Extract each line of the records below that contains the string "icon", and copy those lines in full.
··· Data records
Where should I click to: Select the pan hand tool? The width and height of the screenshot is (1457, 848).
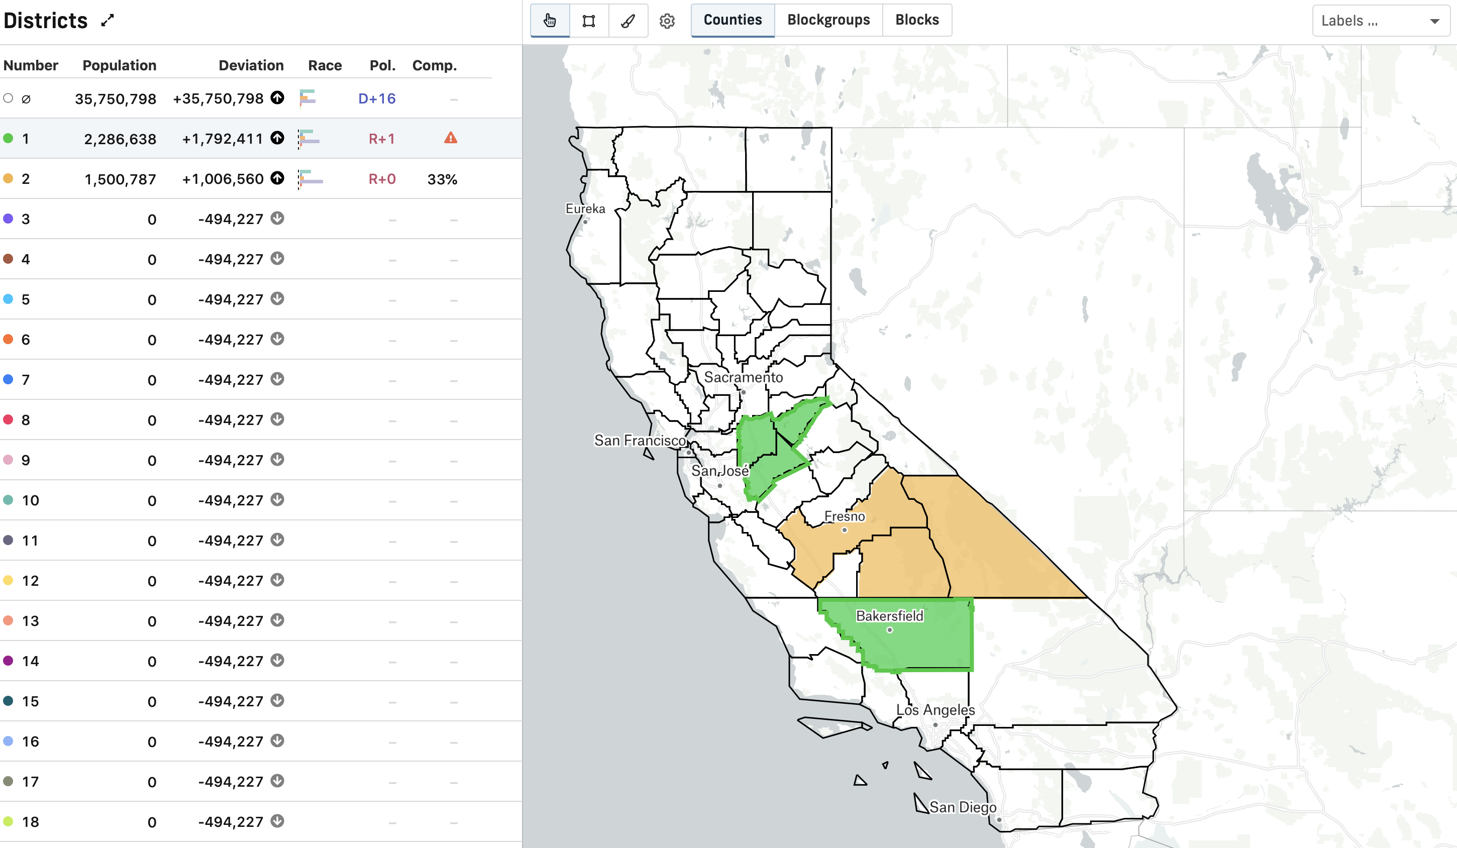pyautogui.click(x=549, y=21)
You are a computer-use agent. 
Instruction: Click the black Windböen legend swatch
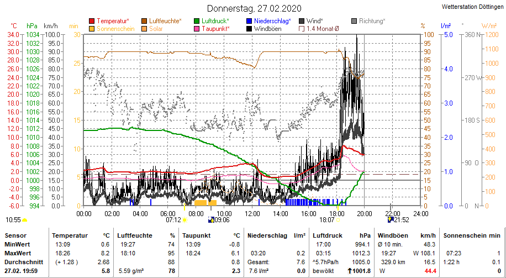pos(250,29)
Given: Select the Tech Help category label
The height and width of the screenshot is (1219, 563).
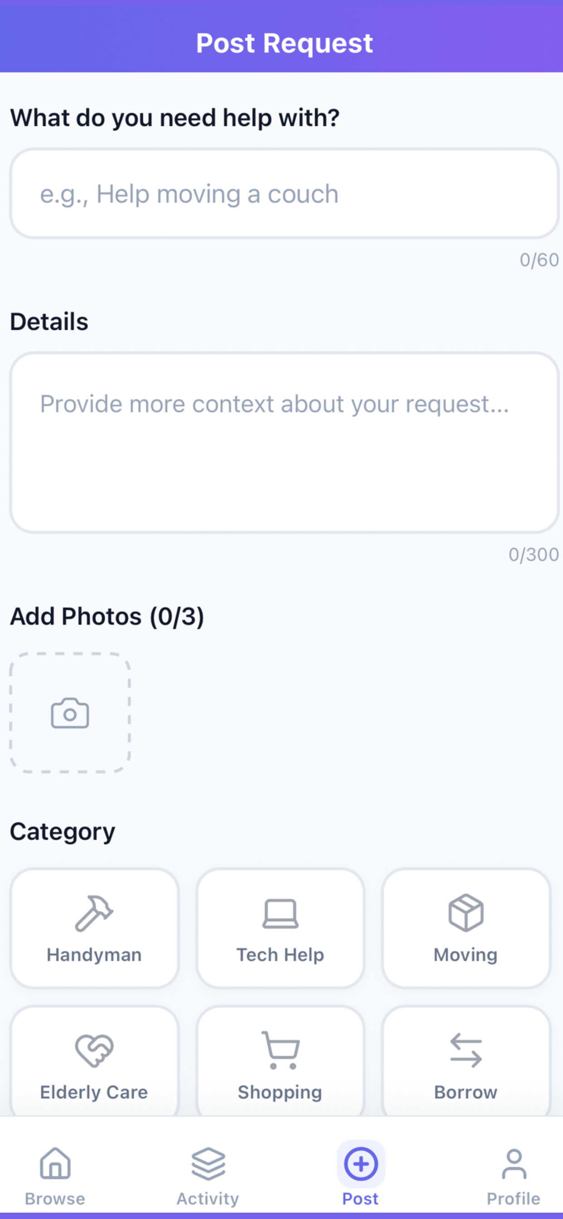Looking at the screenshot, I should click(x=280, y=954).
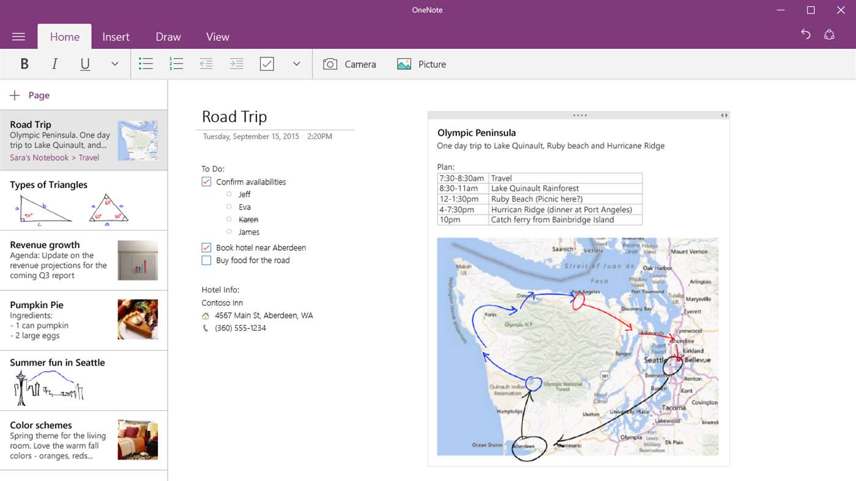Toggle italic text formatting
This screenshot has width=856, height=481.
[54, 64]
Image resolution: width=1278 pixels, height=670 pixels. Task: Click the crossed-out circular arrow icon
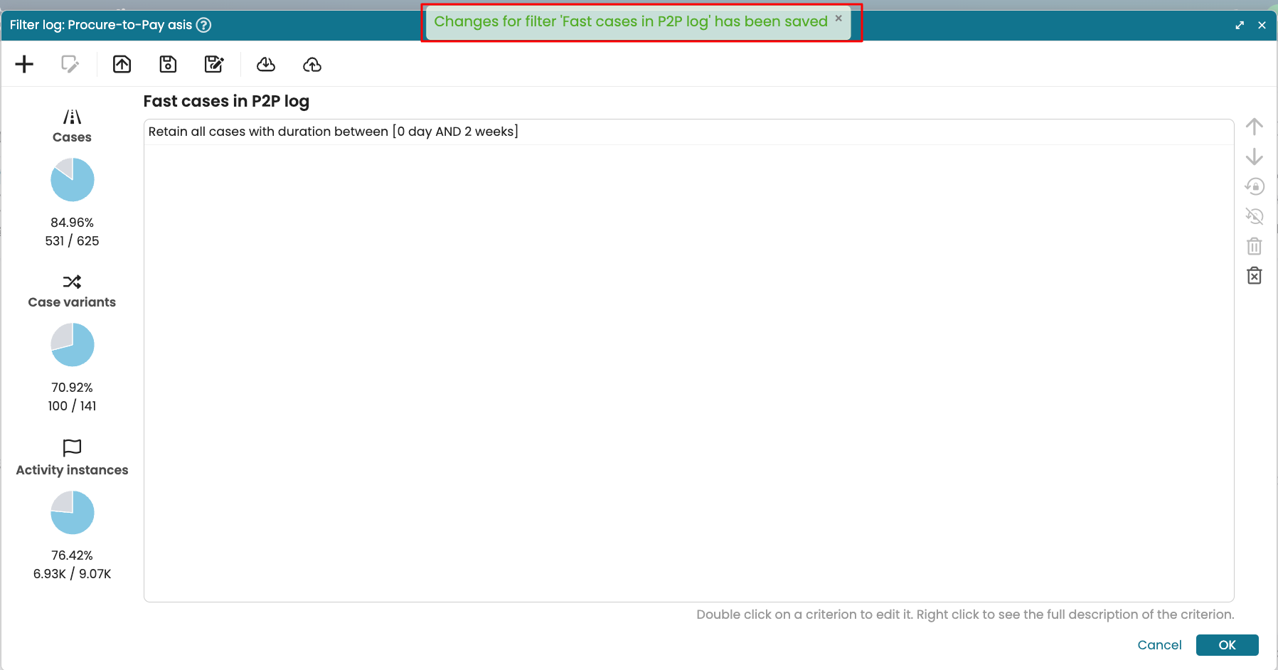coord(1255,216)
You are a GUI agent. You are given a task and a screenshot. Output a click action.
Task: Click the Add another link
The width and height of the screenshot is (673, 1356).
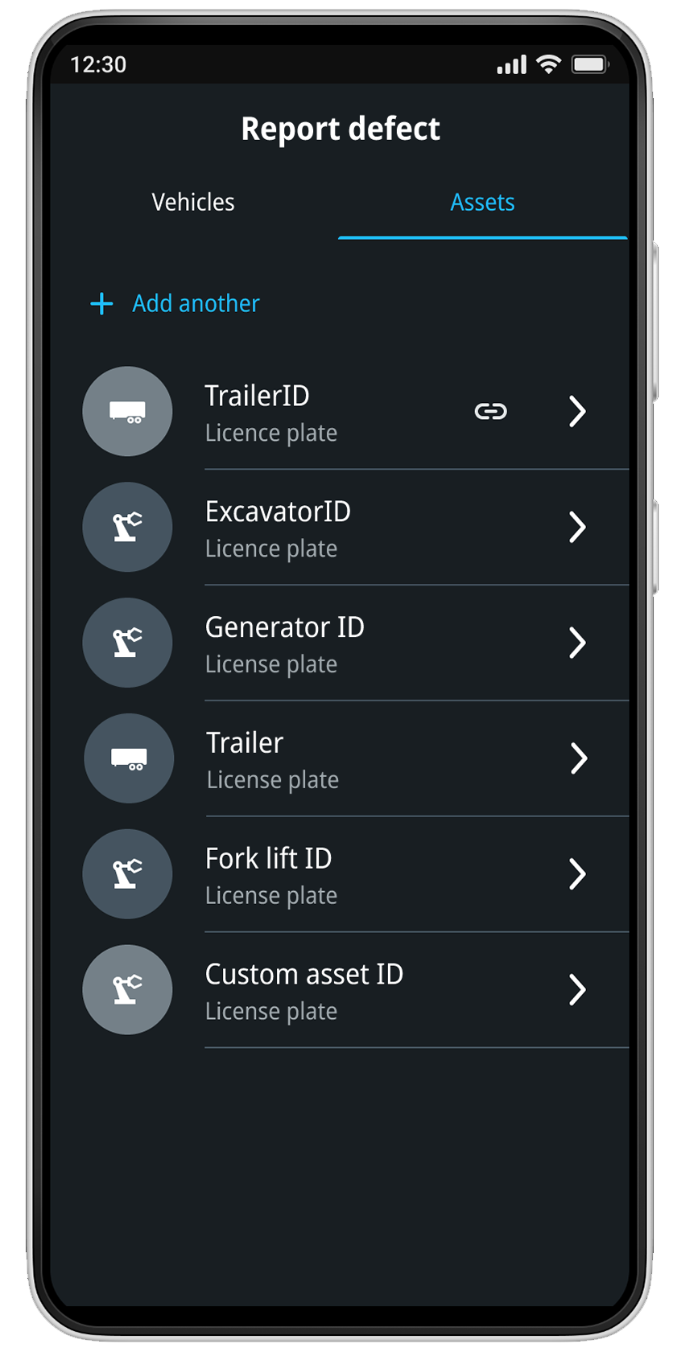(x=196, y=304)
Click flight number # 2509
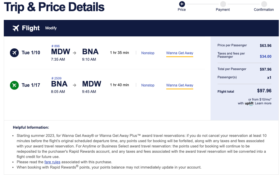This screenshot has width=280, height=175. point(56,78)
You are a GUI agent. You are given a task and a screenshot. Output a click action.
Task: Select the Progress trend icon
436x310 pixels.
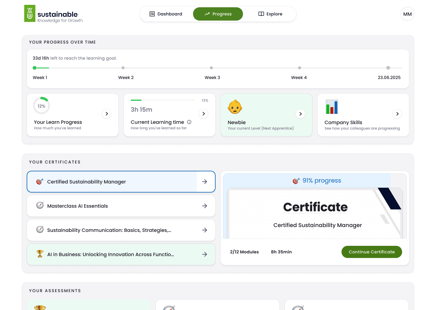(x=207, y=14)
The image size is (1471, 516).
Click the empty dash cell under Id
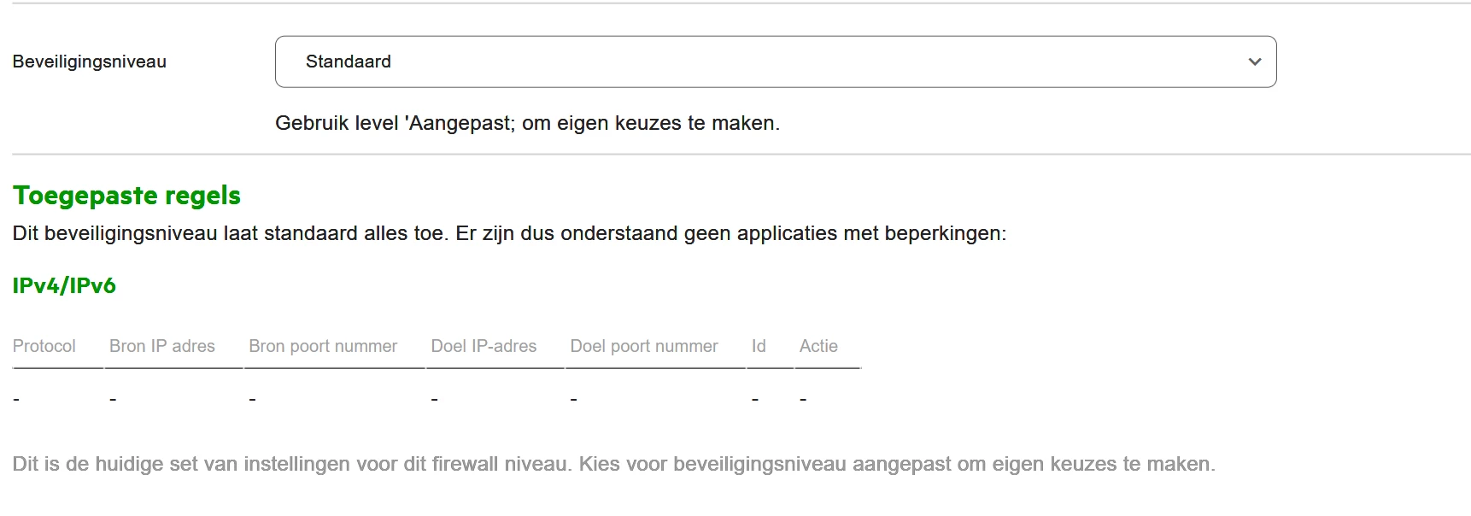755,399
······
**Written solution**
Image resolution: width=1278 pixels, height=670 pixels. Task: Click the crossed-out circular arrow icon
Task: Select the Progress trend icon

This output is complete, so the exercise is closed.